→ **Supplied text**
BEGIN
Harriet – a.k.a. my mom – used to preach to me, “Never put off until tomorrow what you can do today.”
She pulled out that old adage to nudge me to do something she wanted done now, but that I, in all honesty, didn’t really care to do – today or tomorrow, for that matter.
In contrast to her anti-procrastination advice, to avoid giving in to my request for something, she preferred “Good things come to those who wait.”
I didn’t really care for that little sermon on patience while I was growing up, and I’m not any more of a fan now that I am older. I especially don’t like it as advice – relative to saving for a 20% down payment – to young adults who want to be homebuyers.
The fact of the matter is that waiting to save a 20% down payment can very likely cost prospective homebuyers.
As mortgage professionals, we must help counter this misinformed idea. Let consumers know – especially those looking to buy their first home – that waiting to save up 20% is not the only option, and they may be better off buying a home today with a smaller down payment rather than waiting.
END
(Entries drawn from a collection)
BEGIN
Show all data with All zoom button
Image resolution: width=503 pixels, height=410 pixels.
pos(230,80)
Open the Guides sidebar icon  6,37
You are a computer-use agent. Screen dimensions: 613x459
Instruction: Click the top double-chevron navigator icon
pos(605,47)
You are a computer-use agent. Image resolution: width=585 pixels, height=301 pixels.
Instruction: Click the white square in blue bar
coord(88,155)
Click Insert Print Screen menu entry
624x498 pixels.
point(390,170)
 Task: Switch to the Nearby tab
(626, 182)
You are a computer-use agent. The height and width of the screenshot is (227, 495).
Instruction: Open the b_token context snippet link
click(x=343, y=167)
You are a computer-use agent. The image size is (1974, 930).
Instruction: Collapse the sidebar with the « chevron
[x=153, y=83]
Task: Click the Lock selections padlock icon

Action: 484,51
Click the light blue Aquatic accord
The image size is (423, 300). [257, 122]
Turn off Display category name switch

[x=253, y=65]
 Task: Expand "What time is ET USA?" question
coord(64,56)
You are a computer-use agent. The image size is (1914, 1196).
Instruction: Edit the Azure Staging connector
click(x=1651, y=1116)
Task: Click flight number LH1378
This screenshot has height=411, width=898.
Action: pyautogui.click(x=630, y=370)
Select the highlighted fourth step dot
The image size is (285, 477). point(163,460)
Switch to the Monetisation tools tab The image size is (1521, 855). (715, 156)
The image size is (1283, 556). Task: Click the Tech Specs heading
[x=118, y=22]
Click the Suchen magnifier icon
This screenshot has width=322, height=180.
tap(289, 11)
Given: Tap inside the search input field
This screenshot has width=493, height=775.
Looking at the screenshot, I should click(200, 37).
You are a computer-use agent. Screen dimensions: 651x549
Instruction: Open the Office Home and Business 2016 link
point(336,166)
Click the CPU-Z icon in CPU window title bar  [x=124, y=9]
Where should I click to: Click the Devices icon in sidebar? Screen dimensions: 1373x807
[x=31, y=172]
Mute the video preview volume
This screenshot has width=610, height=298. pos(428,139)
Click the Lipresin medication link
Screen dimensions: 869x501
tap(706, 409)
END
→ **Stated goal**
In the down payment text, which saying did Harriet use to avoid giving in to a request?

→ **Solution to the problem**
"Good things come to those who wait."